A while ago I wrote up a Quick and Dirty Guide to Configuring Log4Net for Web Applications. Today I received an email asking how to set up logging for a web application that also consists of a business layer and a data access layer.

The Situation

This person had the following three projects setup as part of his VS.NET Solution:

  • ASP.NET Web Application Project
  • Business Layer Class Library Project
  • Data Access Layer Class Library Project

Note that the Web Application project has a project reference (or assembly reference) to the Business Layer, which in turn probably has a project reference to the Data Access layer. These assemblies will be deployed with the web application and will not be hosted on separate servers, thus remoting does not come into play here.

The developer added a Log4Net.config file to each project as well as the AssemblyInfo directive described in my post. The goal was to get all three projects logging to the same file. For the two class library assemblies, the developer specified the full system path to the log file.

The Explanation

To understand why this doesn’t necessarily work, we have to step back and look at how configuration settings are picked up by a .NET application in general. Suppose we were’t dealing with Log4Net for a second, but wanted to configure some app settings? Would it require that we add an App.config file to the Business Layer and Data Access layer project? Indeed no. These are class libraries. They do not contain an execution entry point as an executable does. We simply need to add a web.config file to the Web Application Project and we’re set.

The main reason for this is that configuration settings apply to the executable application (in this case a web app). You can certainly include code within the business layer assembly to read app settings, but it reads the settings from the web.config or App.config file in the execution startup path.

Note: I am doing a bit of hand waving here. Technically, the ASP.NET web application assembly is not an executable, it is a class library. However due to how the ASP.NET runtime works, it exhibits some of the behavior of being an executable and for the purposes of this discussion we’ll leave it at that. One key difference though is that for executables, the config file must be named the same as the assembly with a config extension and put in the same directory as the executable (typically bin), whereas with an ASP.NET application, the config file is always named “web.config” and placed in the web root, not in the bin directory.

This is also how Log4Net configuration works. Remember that when you build the web application, your business layer and data access layer assemblies will be copied to the bin directory of the web application. Thus all three assemblies are in the same location, so there is no need to specify a different Log4Net.config file for each assembly.

When you think of it, this makes sense. Your business layer assembly is a class library, thus it can be used and re-used in more than one project. It is not an execution starting point, but is called into by another executable. You wouldn’t want that assembly to specifiy where it logs its messages. You would rather have the consumer of the assembly do that.

The Answer

So the answer to the question is to make sure that both the business layer and data access layer projects do NOT include a Log4Net.config file nor the AssemblyInfo directive. They do not need it. It will be up to the consumer of these assemblies (the execution starting point) to configure logging.

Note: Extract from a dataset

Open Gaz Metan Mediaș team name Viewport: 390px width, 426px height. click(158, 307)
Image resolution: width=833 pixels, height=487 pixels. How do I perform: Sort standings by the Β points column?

All you need to do in these assemblies is to add an assembly reference to the Log4Net assembly and make calls to its logging methods in your code just as you would in the web application layer.

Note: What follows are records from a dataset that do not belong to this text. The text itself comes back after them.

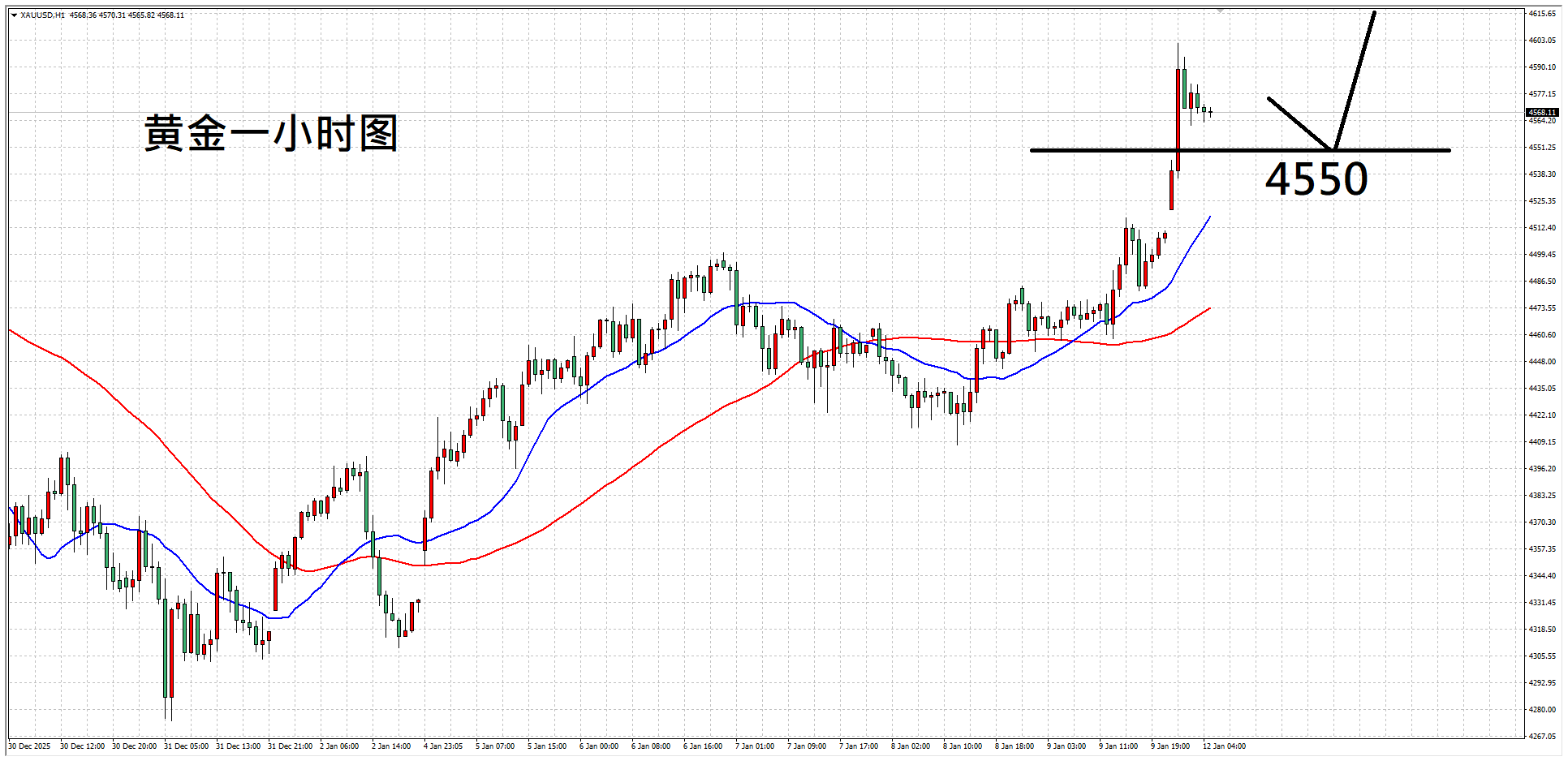Select the black horizontal line at 4550
The height and width of the screenshot is (761, 1568).
click(x=1096, y=150)
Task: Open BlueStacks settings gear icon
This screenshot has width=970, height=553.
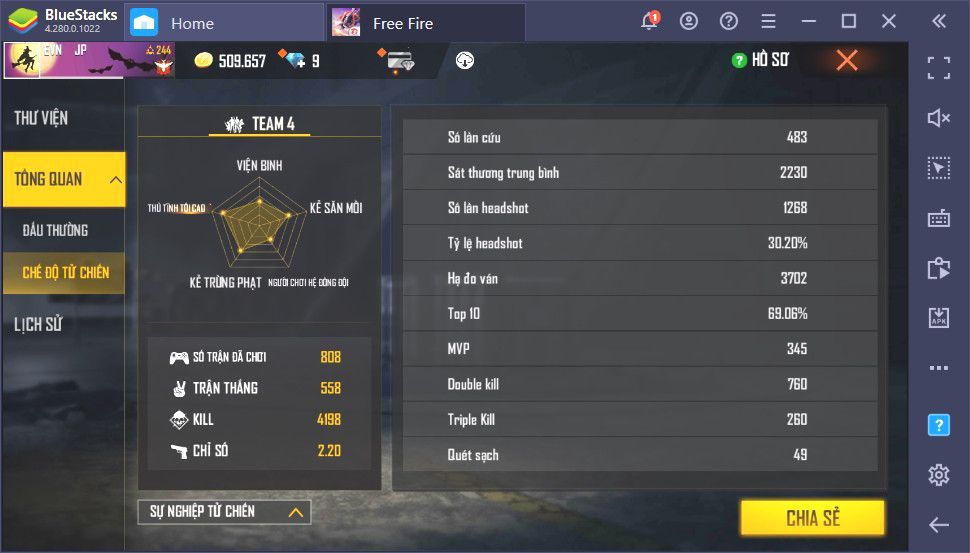Action: pos(938,474)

Then configure your web application as mentioned in my dirty guide and you are all set. Log messages from all three assemblies should funnel nicely to your log file.

To demonstrate this, I set up another sample VS.NET 2003 solution. It is based on the same project that I included in my previous article on the subject, but includes a business layer class library. The web application references the class library and makes a method call that logs a message. The class library references Log4Net, but does not include the Assembly directive nor the Log4Net.config file.

Download it, set up the IIS directory, and visit the default page. You’ll see log messages from within the business layer as well as the web application in the log file.